Apart from small bridges, there are 13 larger stone bridges, all in good condition.
Fairs: There are four fairs held each year, mostly for cattle and for hiring. Inns etc: There are three inns, two of them very good. Kirkland’s Inn to the south keeps 3 post-chaises, 1 landau, 1 hearse, 34 post-horses and 4 post-boys. Kinross Green Inn, or Macgregor's, has 3 post chaises, a drosky and gig, 5 horses and a donkey, 7 stables; 4 post-boys, 7 strappers and 1 hostler,
Another inn, the Salutation, near the town centre, has 3 horses and 2 gigs.
Fuel: Good quality coal, obtainable at a reasonable price comes from Kelty, 5 miles away, and from Lumphinnan near Lochgelly, 8 miles away.
Gas Establishment: Details are given of the gas company.
April 1839.

Orwell parish
Two excellent roads run through the parish: the North Ferry to Perth road and the Stirling to Kinross road, which leaves the first at the bridge of Queegh.
Rivulets, Bridges, and Mills: Of the two rivulets here, the Queegh runs into Loch Leven. There is a good stone bridge over it on the turnpike from the Ferry to Perth.
The other stream runs through Milnathort and has several mills on it, hence the name of the village. There is a bridge in the village.
Fuel: With no coal in the parish, it has to be obtained from Kelty, 6 miles to the south. Peat is used by the poorer people.
Many passengers to Perth and the north pass through Milnathort.

Market-town: Milnathort is the only market-town, and is the only village in the parish. There is a weekly corn-market, attended by distillers or their agents. Ten years ago an unsuccessful attempt was made to establish a butter, cheese and poultry-market.
The mail-coaches pass through Milnathort twice daily. There is only a penny-post to Kinross.
There are about fourteen miles of turnpike roads and another 14 miles of statute labour roads, all in good condition. The bridge over the Queich, to the south of Milnathort is old and badly constructed and in need of repair. It needs the attention of the trustees of the great north road who have carried out unimportant repairs elsewhere.
The mail-coaches for Aberdeen and Inverness, the Saxe-Cobourg to Perth, and the Defiance to Aberdeen, run daily from Edinburgh on the great north road. The Cobourg and Defiance do not run on Sundays. Sometimes other stage-coaches use the road. A service between Cupar and Stirling via Milnathort ran for a while but stopped operating some years ago.
Fairs: There are six annual markets or fairs. Two are for the sale of fat cattle and the others are for cattle, sheep and horses.
Fuel: Coal is easily obtained from pits in Fife which are 7 or 8 miles away.
Miscellaneous Observations: The roads are in excellent order.
April 1839.

Portmoak parish - click for larger image OSA
The only bridge, that over the Leven, was built about 100 years ago. The roads are in poor condition. They are made under the statute labour system, which is now commuted.
Advantages and Disadvantages: Fuel is cheap with the coal pits of Lochow, Keltie and Lochgelly close at hand. Peat also is available locally.
The parish however is distant from markets and has very bad roads.
A great improvement would be effected if a turnpike road were to be made between Kinghorn or Burntisland through various parishes including Portmoak, to join the Queensferry to Perth road, north of Kinross. This would make for a shorter journey to Edinburgh. There would be a slightly longer crossing but considerable advantages in facilitating access to the market-towns on the coast.

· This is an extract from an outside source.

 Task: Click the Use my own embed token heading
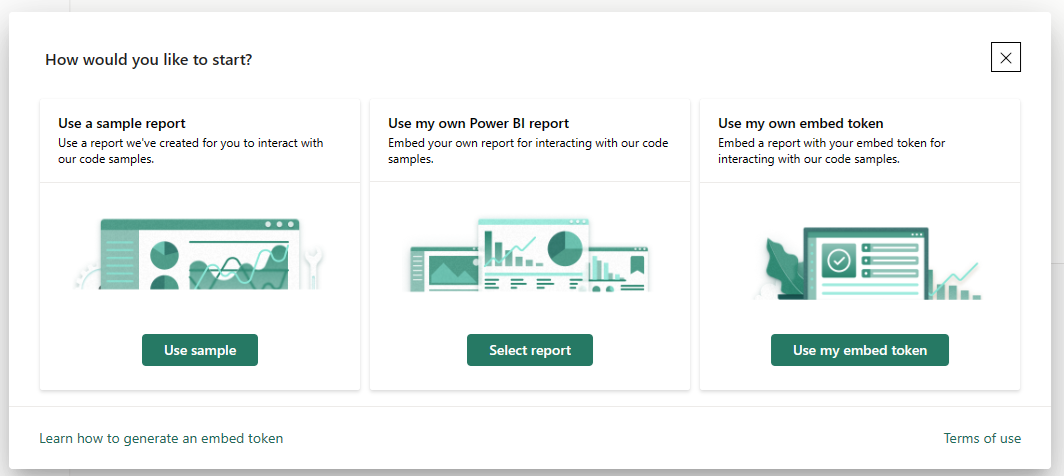pos(801,124)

Loch Leven from Portmoak parish with St Serf's Island in foreground

Fairs: The two largest villages have fairs, but they are very small with little business conducted at them.
Kinross is the nearest post-town. It does not have a market.
Means of Communication: Two turnpikes run through the parish but there are no public carriages. Roads and fences are in good order as are two bridges lately built over the Leven.